Your goal:
Extract the section of the soccer commentary that starts at "It was late" and ends at "18-year-old Brazilian, Coutinho.", copied word for word.

Document excerpt:
= = = = = = =
It was late in the game against Inter that Bale shifted his talents into over-drive -- scoring his second and third goals in the 90th and 91st minutes. I’ll confess that up until that storming climax, I had not been paying any special attention to Bale. I had been concentrating on another youngster, Inter’s 18-year-old Brazilian, Coutinho.

Coutinho is a player who greatly interests me because he is a dribbler. At least, that is how I see him. And we don’t have many out-and-out dribblers in the game these days. I would, without hesitation, classify Coutinho as a winger. Which would evidently put me in a minority of about one. He is repeatedly classified as a midfielder -- that was how he was listed on Brazil’s roster for last year’s Under-17 World Cup, that is how Inter describes him. Indeed, that’s how he describes himself, brushing aside comparisons with AC Milan’s Pato with “He’s a forward, I’m more of a midfielder.”
= = = = = = =
Source information:
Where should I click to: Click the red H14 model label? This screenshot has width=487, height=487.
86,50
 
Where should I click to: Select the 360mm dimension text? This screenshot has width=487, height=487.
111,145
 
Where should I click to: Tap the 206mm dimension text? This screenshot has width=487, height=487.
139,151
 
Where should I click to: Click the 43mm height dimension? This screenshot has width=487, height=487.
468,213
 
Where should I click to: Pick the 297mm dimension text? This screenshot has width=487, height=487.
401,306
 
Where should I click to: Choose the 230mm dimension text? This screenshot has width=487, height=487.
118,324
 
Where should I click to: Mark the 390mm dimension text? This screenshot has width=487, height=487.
= = = = = = =
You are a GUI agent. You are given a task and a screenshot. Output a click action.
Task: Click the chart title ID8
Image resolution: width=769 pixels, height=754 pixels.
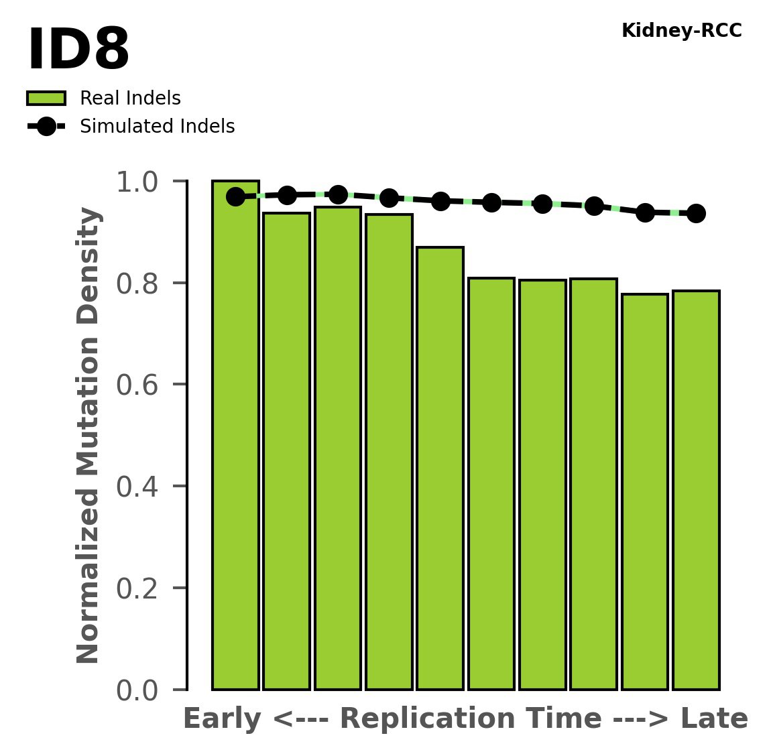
= = = = = = =
Exercise output:
It was late in the game against Inter that Bale shifted his talents into over-drive -- scoring his second and third goals in the 90th and 91st minutes. I’ll confess that up until that storming climax, I had not been paying any special attention to Bale. I had been concentrating on another youngster, Inter’s 18-year-old Brazilian, Coutinho.